The current code takes a input like:
[[:k1 0] [:k1 1] [:k2 2]]
and organize the items that have the same keyword inside a list:
(([:k1 0] [:k1 1]) ([:k2 2]))
the following code works, but I feel that can be improved. The nested
map #(filter looks ugly, I think I can use clojure for function to produce the same result with a elegantly code.
how can I improve readability?
(defn list-of-equals [itens]
(let [get-key (fn [[k]] k)
keys (->> itens (map get-key) distinct)
pairs (map #(filter (fn [[k]]
(= % k)) itens) keys)]
pairs))
The problem you're facing is that you have to iterate over the list for every distinct key. If you were to use for, it might look something like this.

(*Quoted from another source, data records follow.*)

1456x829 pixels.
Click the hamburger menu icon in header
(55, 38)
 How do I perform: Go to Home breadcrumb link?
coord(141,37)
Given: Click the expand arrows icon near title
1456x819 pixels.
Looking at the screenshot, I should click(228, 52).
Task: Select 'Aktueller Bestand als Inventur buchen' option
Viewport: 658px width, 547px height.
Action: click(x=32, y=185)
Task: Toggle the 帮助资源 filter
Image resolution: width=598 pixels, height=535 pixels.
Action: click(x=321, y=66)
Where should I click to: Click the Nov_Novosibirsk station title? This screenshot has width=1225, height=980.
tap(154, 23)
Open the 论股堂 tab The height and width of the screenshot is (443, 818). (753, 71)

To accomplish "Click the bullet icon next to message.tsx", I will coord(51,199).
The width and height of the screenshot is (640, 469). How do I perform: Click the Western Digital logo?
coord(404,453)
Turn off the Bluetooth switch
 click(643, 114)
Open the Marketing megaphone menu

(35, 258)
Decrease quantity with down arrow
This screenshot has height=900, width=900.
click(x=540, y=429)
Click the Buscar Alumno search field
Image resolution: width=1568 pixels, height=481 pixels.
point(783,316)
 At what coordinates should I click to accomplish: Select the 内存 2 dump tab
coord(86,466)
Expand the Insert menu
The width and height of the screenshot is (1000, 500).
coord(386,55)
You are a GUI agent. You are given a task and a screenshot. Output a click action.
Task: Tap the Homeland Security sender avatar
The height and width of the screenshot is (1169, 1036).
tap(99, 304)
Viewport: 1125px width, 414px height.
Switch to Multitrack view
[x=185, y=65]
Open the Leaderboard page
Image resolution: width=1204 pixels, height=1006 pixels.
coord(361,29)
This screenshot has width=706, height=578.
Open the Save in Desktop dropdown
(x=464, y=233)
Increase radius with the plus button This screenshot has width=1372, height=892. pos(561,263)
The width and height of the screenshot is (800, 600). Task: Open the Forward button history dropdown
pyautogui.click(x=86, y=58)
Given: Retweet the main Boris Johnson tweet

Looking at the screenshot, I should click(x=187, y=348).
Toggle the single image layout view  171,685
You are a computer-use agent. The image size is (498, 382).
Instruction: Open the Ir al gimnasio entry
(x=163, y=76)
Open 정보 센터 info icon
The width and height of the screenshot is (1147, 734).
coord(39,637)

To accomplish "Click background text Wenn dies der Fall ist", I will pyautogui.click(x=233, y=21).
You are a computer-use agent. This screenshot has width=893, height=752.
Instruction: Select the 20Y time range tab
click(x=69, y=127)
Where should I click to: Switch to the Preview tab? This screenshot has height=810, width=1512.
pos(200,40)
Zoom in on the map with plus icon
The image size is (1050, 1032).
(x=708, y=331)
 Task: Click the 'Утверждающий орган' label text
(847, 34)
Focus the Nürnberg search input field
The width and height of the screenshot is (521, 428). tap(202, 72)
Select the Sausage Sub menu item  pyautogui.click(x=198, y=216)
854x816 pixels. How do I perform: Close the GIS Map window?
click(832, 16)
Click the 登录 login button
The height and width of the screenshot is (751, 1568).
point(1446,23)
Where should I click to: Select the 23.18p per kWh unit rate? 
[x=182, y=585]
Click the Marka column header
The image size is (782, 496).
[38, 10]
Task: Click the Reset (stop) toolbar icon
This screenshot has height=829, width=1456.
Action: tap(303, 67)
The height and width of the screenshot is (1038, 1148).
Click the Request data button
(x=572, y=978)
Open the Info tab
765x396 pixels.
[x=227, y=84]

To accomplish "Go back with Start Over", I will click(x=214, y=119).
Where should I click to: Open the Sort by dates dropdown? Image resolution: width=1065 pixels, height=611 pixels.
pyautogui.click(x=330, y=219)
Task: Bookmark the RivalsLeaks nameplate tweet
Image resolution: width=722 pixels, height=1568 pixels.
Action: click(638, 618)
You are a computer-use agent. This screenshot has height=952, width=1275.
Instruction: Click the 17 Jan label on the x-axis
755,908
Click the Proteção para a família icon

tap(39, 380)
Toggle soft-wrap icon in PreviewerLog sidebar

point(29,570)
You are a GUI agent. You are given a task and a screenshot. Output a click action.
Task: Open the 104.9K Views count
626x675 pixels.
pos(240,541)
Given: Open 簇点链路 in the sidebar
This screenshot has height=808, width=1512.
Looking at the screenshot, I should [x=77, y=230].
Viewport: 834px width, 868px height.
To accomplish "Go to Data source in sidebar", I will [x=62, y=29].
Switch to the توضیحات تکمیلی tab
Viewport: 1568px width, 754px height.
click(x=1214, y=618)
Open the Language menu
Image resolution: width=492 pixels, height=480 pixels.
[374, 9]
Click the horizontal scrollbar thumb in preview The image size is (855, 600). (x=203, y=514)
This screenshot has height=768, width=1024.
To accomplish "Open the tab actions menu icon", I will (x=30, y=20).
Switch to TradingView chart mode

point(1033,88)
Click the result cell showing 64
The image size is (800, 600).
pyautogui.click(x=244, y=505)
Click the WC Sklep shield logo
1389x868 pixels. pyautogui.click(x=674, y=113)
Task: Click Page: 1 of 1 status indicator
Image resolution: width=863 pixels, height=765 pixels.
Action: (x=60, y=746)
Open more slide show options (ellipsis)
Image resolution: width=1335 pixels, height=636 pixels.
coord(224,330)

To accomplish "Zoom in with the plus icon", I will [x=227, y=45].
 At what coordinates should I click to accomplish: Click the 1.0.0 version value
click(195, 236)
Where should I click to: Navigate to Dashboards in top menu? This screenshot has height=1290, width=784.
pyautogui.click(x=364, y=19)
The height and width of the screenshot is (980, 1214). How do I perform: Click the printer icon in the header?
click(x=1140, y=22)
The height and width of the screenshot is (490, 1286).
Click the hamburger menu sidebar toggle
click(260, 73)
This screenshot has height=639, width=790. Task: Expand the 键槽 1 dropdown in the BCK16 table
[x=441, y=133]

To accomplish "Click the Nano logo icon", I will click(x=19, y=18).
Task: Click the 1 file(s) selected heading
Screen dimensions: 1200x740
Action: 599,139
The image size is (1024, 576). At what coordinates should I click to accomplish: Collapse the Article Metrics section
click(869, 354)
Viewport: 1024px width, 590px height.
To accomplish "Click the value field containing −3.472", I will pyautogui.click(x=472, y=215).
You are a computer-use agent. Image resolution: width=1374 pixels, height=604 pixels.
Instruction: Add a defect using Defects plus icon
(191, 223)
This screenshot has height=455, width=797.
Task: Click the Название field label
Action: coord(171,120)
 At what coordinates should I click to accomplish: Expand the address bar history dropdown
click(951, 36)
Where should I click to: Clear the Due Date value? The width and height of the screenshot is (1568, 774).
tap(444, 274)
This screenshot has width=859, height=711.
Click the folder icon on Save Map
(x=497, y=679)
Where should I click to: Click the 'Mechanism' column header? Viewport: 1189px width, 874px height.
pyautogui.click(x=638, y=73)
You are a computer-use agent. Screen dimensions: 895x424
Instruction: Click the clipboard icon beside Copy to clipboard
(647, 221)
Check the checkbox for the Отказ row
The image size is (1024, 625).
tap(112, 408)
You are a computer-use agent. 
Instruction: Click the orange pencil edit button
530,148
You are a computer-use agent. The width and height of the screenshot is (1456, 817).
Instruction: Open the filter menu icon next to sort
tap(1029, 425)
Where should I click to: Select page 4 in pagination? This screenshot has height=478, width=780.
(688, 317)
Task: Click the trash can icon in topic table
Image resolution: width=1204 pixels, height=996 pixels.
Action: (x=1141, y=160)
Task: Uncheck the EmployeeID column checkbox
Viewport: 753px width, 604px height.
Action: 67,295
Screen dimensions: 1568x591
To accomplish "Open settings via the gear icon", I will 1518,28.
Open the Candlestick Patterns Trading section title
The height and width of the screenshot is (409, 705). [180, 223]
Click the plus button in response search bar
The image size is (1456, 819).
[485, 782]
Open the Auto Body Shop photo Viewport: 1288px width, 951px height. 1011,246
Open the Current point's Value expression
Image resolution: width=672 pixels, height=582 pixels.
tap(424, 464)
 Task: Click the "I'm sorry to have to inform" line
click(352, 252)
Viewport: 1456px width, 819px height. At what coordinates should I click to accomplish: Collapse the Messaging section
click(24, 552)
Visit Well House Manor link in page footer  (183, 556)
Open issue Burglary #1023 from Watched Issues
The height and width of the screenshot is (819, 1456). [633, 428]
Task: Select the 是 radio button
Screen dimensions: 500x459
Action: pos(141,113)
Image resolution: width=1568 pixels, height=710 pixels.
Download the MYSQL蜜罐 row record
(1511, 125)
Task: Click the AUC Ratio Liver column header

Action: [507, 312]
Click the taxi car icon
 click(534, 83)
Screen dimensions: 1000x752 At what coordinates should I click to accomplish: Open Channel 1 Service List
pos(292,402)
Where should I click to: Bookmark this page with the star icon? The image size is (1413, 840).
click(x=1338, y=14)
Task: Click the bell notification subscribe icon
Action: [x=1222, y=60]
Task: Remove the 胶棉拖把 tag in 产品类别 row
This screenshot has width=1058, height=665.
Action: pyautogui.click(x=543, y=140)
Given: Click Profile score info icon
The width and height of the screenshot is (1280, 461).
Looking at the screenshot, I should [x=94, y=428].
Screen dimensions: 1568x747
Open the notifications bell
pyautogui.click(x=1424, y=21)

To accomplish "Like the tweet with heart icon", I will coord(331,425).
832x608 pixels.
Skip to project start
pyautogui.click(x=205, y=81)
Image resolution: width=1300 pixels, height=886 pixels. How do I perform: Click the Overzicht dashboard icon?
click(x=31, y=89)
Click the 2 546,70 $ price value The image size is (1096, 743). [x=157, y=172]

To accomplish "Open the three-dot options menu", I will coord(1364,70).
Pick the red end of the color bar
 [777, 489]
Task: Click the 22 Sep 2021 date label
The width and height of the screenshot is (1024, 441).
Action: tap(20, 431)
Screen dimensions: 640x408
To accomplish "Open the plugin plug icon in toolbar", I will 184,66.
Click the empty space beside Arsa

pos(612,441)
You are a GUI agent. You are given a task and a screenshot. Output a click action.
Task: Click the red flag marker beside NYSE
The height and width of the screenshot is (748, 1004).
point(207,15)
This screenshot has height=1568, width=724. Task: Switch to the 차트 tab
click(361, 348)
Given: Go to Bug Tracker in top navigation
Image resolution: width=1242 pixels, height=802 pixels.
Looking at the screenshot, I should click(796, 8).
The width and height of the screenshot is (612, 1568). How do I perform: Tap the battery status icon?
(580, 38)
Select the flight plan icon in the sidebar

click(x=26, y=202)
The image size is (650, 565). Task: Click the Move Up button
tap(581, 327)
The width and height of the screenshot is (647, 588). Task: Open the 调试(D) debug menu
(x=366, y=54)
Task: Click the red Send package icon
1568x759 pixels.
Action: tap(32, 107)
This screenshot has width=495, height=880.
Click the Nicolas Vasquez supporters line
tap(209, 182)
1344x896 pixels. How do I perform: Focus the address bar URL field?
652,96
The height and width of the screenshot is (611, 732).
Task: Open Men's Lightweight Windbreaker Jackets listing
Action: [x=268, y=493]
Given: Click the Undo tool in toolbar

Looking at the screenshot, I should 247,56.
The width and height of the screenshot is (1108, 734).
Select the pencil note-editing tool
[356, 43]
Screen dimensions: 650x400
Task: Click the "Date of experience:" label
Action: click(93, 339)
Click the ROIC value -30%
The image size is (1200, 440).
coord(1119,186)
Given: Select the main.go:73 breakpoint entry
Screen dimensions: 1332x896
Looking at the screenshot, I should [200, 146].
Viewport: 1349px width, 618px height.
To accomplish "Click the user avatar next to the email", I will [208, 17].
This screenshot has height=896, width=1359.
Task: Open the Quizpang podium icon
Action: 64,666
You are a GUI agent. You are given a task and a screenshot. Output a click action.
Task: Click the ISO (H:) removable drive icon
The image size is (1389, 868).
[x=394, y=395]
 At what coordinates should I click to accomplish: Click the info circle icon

(defn for-filter [items val]
(for [i items
:when (= (first i) (first val))]
i))
While this might be a little cleaner, using the standard library can make it more succinct. If we do a group-by operation, we can collect all the items with the same key in a single pass.
(group-by first items)
=> {:k1 [[:k1 0] [:k1 1]], :k2 [[:k2 2]]}
You can discard the keys with vals
(vals (group-by first items))
=> ([[:k1 0] [:k1 1]] [[:k2 2]])
This is a little different than your solution
(([:k1 0] [:k1 1]) ([:k2 2]))
vs
([[:k1 0] [:k1 1]] [[:k2 2]]))
If that's important:
(map #(into () %) result)
The final solution looks like:
(defn list-of-equals [items]
(->> (vals (group-by first items))
(map #(into () %))))